The Opportunity of Tai Chi
The first I heard of tai chi, it seemed the idea was that you wouldn’t be there for your opponent to hit you — the art of dodging, I thought. I loved the idea: a humorous approach to self-defense. Of course, that was a very simplistic understanding of a thoroughly complicated system, but as far as self-defense goes, it does get to the essential idea. Even though you are not there to be hit, the other side of that yin is the yang: that your opponent can’t lose you either. You stick. You assist your opponent to go in the direction his force is taking him. Because tai chi isn’t just a system of fight training, its essence is the development of internal energy, of practicing, with attention, long enough to begin to learn to feel how to open your body and let your chi circulate through its system.
Tai Chi came to China from India; it developed from yogic practices and works with the same energy centers. Tai chi developed from generations of practitioners observing the natural world, observing their own and others’ bodies, meditating, thinking, conversing, writing, practicing. For the adept, the power behind kicks and punches is the internal power of the chi propelling the foot or hand from deep inside the body. Its ultimate purpose, however, is self-realization; its method is to practice until you begin to notice, then to feel, finally, perhaps, to master, the forces of yin and yang, the polar opposites and tension of physical existence. It’s pretty heady stuff, and it never ends. That’s what makes it so interesting; there’s always another level, another insight.

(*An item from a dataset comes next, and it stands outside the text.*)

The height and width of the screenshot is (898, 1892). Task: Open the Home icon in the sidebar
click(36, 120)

I finally found my teacher when I was in my thirties, a fifth-generation Chinese doctor, Tzu Kuo Shi. He taught the Yang Long Form, which took me years just to get the moves straight, and as it turns out, is legendary in the USA — few people teach is because it takes too long to learn, and to do. I prize it and certainly prefer it to its shortened and complicated competition versions that are generally taught. They are more concentrated, they allow practitioners to exhibit mastery in a tightly controlled exhibition. But I love doing the long from. I love its flow, the swing and cadence its length and repetitions allow to develop and grow. It gives me room to learn how to do it, and what it can be.
Quite some time ago, I saw a notice at a yoga studio that never was open when I was in its neighborhood. There was a photograph of an old woman — old: scrawny, wrinkled arms and legs, stringy gray hair, ancient, craggy face — in a very strong and correct Warrior Pose, one knee bent, supported by the rear leg, arms outstretched with power and lift, back arched, head erect on a strong, if skinny, neck. Under her photograph was a caption that read, “This woman is 83 years old. She started practicing with us when she was 60.” I took a most valuable lesson from that encounter. I learned that I had the rest of my life, as much or as little as was left of it, and that it didn’t matter that I had come to tai chi late or was not athletic and was, basically, terrible at it. I had the rest of my life to work on it, and it made me smile deep inside.

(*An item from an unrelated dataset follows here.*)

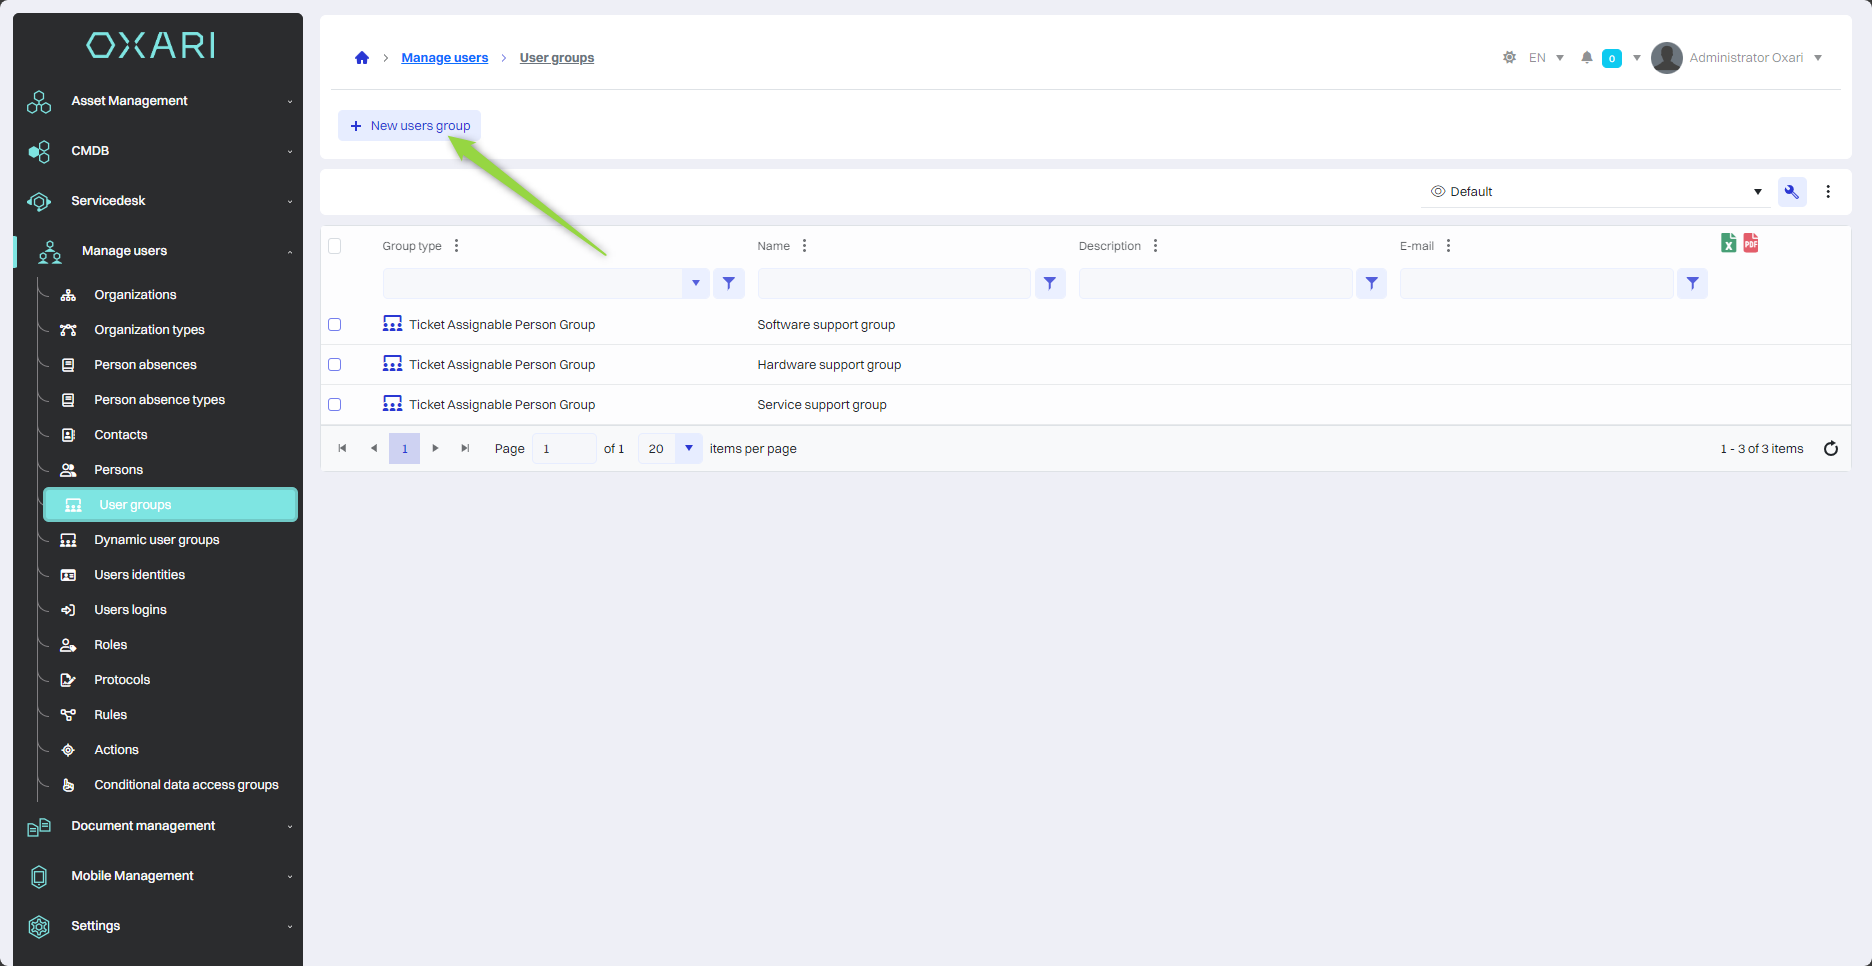Export table to Excel icon
This screenshot has width=1872, height=966.
(x=1728, y=243)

I have continued my tai chi journey. I came to Bedford, Virginia, and a teacher appeared to show me how to dig down and begin to understand how to break through physical barriers (Hint: Break through your mental barriers first). But although I am no longer young, and or course getting older, I am getting better at it. I am learning, improving. Noticing what happens when I keep losing my balance, thinking about what I have to do to prevent that.

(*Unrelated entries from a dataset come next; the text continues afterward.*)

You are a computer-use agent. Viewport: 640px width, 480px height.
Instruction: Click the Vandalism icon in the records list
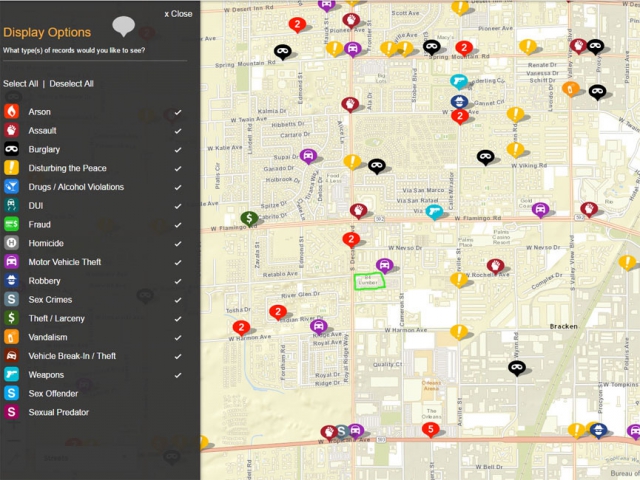point(12,337)
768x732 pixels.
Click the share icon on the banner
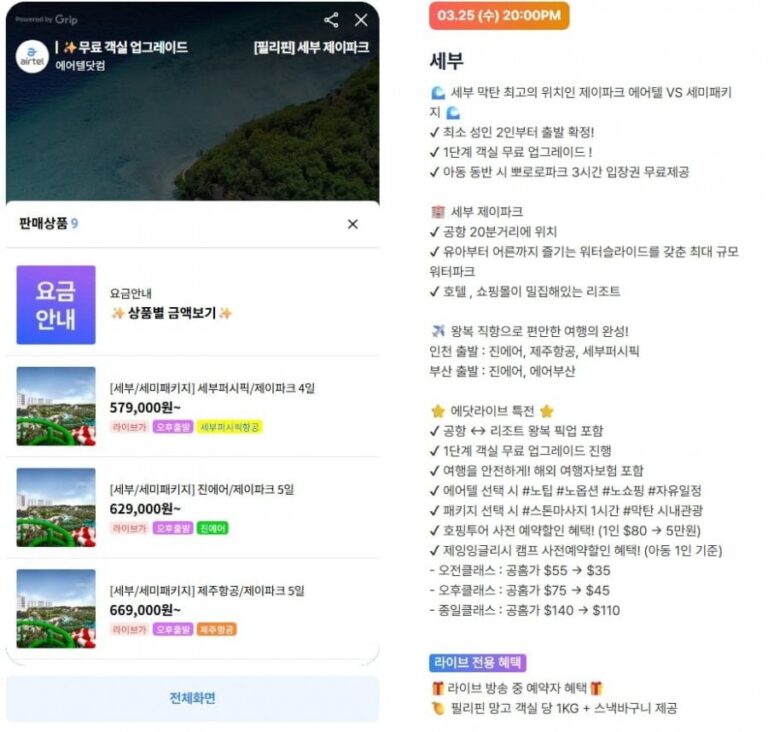[x=331, y=20]
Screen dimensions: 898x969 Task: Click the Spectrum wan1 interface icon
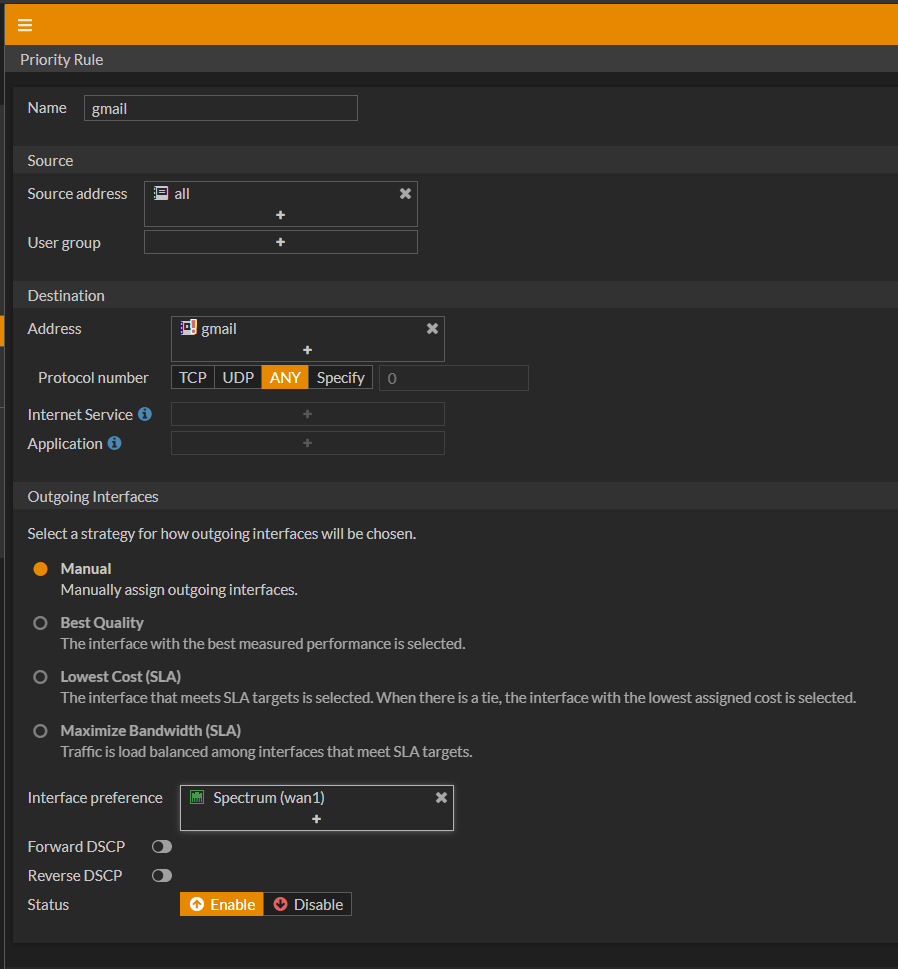(x=197, y=797)
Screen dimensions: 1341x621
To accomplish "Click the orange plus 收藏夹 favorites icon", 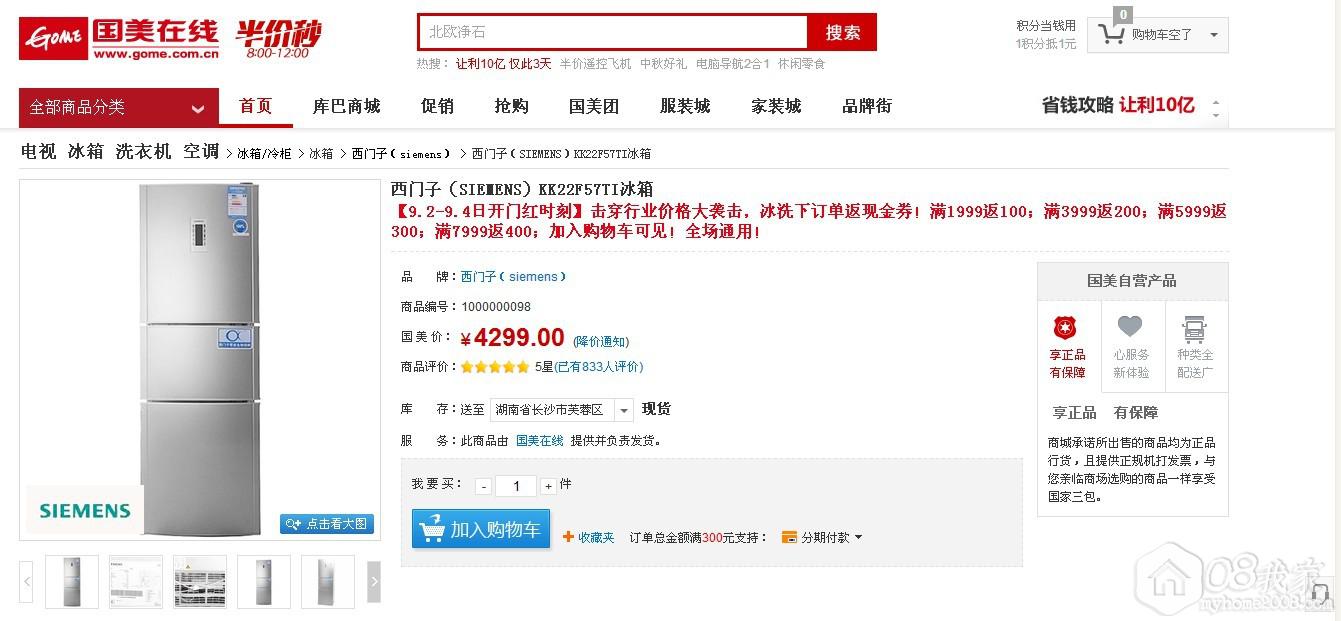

None of this is magic, of course; athletes, dancers, gymnasts, they all know how to keep their weight down and their heads up, to breathe through their efforts. But I wasn’t a natural athlete, and though I finally learned how to dance, until I began to understand what I was doing while I was trying to do tai chi, I didn’t have the full story.
Maybe you have been blocked from your usual exercise by this pandemic. Tai Chi and yoga need only a few square feet, and they can give you the world, the world that is inside you, infinitely. If you are looking for something that will never grow old, never wear out, never become routine, consider taking up the study of chi qong, yoga, or tai chi. Think about your posture, your breath, quiet your mind by paying attention to the rather demanding physical things you are doing. Heal yourself, strengthen yourself. Once you allow yourself to accept your effort, and understand that you might as well relax, because you are taking only the first steps of an endless journey, you begin to have fun and feel the adventure you have undertaken. You have the rest of you life, and it will take longer than that.